Records for processing section start

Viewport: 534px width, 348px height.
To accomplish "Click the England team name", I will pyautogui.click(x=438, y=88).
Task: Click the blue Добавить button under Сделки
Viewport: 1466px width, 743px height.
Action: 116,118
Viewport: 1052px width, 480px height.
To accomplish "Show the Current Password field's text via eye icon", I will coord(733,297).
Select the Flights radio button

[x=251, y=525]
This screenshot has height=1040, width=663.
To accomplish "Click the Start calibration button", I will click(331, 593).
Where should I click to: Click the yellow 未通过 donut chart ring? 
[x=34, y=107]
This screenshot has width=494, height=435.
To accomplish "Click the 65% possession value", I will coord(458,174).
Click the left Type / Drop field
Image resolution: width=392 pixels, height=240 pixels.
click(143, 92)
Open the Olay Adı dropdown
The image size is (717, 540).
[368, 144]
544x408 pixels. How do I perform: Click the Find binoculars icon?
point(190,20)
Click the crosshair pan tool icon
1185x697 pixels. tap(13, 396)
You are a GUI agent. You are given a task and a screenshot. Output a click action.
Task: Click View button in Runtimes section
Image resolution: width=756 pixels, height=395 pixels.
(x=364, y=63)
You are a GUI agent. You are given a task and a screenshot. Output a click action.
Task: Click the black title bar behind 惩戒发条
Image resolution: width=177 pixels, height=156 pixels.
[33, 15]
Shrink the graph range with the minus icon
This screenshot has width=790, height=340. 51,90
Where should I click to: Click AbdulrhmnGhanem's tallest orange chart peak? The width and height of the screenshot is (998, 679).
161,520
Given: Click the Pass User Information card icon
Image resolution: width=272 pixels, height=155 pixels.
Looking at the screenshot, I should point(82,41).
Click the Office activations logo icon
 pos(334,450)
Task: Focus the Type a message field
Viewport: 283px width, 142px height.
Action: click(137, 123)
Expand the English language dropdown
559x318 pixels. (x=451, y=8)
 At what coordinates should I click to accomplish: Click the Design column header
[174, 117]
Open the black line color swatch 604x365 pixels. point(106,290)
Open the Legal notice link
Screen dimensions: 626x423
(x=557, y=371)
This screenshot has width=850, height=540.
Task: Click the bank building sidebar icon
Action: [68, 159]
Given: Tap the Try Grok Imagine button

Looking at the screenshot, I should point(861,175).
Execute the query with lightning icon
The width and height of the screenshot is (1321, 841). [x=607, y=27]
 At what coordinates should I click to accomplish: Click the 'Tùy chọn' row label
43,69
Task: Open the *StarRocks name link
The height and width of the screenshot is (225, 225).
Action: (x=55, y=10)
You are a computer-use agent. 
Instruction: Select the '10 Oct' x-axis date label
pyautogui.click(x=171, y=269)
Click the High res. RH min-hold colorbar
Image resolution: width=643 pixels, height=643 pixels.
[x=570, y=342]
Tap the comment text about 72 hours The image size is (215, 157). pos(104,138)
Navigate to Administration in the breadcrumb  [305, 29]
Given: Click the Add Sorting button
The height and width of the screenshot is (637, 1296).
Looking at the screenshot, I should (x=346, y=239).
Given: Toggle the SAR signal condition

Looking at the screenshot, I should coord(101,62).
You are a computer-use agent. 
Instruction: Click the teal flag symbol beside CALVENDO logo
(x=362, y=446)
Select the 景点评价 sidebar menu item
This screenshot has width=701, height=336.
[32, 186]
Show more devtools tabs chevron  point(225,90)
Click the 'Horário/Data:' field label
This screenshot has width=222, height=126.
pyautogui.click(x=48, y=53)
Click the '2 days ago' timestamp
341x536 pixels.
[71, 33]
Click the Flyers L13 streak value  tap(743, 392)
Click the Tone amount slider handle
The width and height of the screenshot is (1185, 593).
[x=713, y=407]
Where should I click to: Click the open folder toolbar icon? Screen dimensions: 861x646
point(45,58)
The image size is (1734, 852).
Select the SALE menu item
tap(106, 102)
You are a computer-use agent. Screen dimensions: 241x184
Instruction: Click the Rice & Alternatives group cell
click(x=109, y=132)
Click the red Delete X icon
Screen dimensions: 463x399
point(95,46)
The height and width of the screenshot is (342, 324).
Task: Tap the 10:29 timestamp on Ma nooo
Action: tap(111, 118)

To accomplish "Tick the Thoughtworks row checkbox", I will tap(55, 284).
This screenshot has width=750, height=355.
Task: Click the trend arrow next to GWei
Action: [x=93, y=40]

Records for processing section end

- Task requirements:
Write the entries out again in full, exactly as they appear above.

- Solution below:
Viewport: 534px width, 348px height.
To accomplish "Click the England team name", I will pyautogui.click(x=438, y=88).
Task: Click the blue Добавить button under Сделки
Viewport: 1466px width, 743px height.
Action: 116,118
Viewport: 1052px width, 480px height.
To accomplish "Show the Current Password field's text via eye icon", I will coord(733,297).
Select the Flights radio button

[x=251, y=525]
This screenshot has height=1040, width=663.
To accomplish "Click the Start calibration button", I will click(331, 593).
Where should I click to: Click the yellow 未通过 donut chart ring? 
[x=34, y=107]
This screenshot has width=494, height=435.
To accomplish "Click the 65% possession value", I will coord(458,174).
Click the left Type / Drop field
Image resolution: width=392 pixels, height=240 pixels.
click(143, 92)
Open the Olay Adı dropdown
The image size is (717, 540).
[368, 144]
544x408 pixels. How do I perform: Click the Find binoculars icon?
point(190,20)
Click the crosshair pan tool icon
1185x697 pixels. tap(13, 396)
You are a GUI agent. You are given a task and a screenshot. Output a click action.
Task: Click View button in Runtimes section
Image resolution: width=756 pixels, height=395 pixels.
(x=364, y=63)
You are a GUI agent. You are given a task and a screenshot. Output a click action.
Task: Click the black title bar behind 惩戒发条
Image resolution: width=177 pixels, height=156 pixels.
[33, 15]
Shrink the graph range with the minus icon
This screenshot has width=790, height=340. 51,90
Where should I click to: Click AbdulrhmnGhanem's tallest orange chart peak? The width and height of the screenshot is (998, 679).
161,520
Given: Click the Pass User Information card icon
Image resolution: width=272 pixels, height=155 pixels.
Looking at the screenshot, I should point(82,41).
Click the Office activations logo icon
 pos(334,450)
Task: Focus the Type a message field
Viewport: 283px width, 142px height.
Action: click(137, 123)
Expand the English language dropdown
559x318 pixels. (x=451, y=8)
 At what coordinates should I click to accomplish: Click the Design column header
[174, 117]
Open the black line color swatch 604x365 pixels. point(106,290)
Open the Legal notice link
Screen dimensions: 626x423
(x=557, y=371)
This screenshot has width=850, height=540.
Task: Click the bank building sidebar icon
Action: [68, 159]
Given: Tap the Try Grok Imagine button

Looking at the screenshot, I should point(861,175).
Execute the query with lightning icon
The width and height of the screenshot is (1321, 841). [x=607, y=27]
 At what coordinates should I click to accomplish: Click the 'Tùy chọn' row label
43,69
Task: Open the *StarRocks name link
The height and width of the screenshot is (225, 225).
Action: (x=55, y=10)
You are a computer-use agent. 
Instruction: Select the '10 Oct' x-axis date label
pyautogui.click(x=171, y=269)
Click the High res. RH min-hold colorbar
Image resolution: width=643 pixels, height=643 pixels.
[x=570, y=342]
Tap the comment text about 72 hours The image size is (215, 157). pos(104,138)
Navigate to Administration in the breadcrumb  [305, 29]
Given: Click the Add Sorting button
The height and width of the screenshot is (637, 1296).
Looking at the screenshot, I should (x=346, y=239).
Given: Toggle the SAR signal condition

Looking at the screenshot, I should coord(101,62).
You are a computer-use agent. 
Instruction: Click the teal flag symbol beside CALVENDO logo
(x=362, y=446)
Select the 景点评价 sidebar menu item
This screenshot has width=701, height=336.
[32, 186]
Show more devtools tabs chevron  point(225,90)
Click the 'Horário/Data:' field label
This screenshot has width=222, height=126.
pyautogui.click(x=48, y=53)
Click the '2 days ago' timestamp
341x536 pixels.
[71, 33]
Click the Flyers L13 streak value  tap(743, 392)
Click the Tone amount slider handle
The width and height of the screenshot is (1185, 593).
[x=713, y=407]
Where should I click to: Click the open folder toolbar icon? Screen dimensions: 861x646
point(45,58)
The image size is (1734, 852).
Select the SALE menu item
tap(106, 102)
You are a computer-use agent. Screen dimensions: 241x184
Instruction: Click the Rice & Alternatives group cell
click(x=109, y=132)
Click the red Delete X icon
Screen dimensions: 463x399
point(95,46)
The height and width of the screenshot is (342, 324).
Task: Tap the 10:29 timestamp on Ma nooo
Action: tap(111, 118)

To accomplish "Tick the Thoughtworks row checkbox", I will tap(55, 284).
This screenshot has width=750, height=355.
Task: Click the trend arrow next to GWei
Action: [x=93, y=40]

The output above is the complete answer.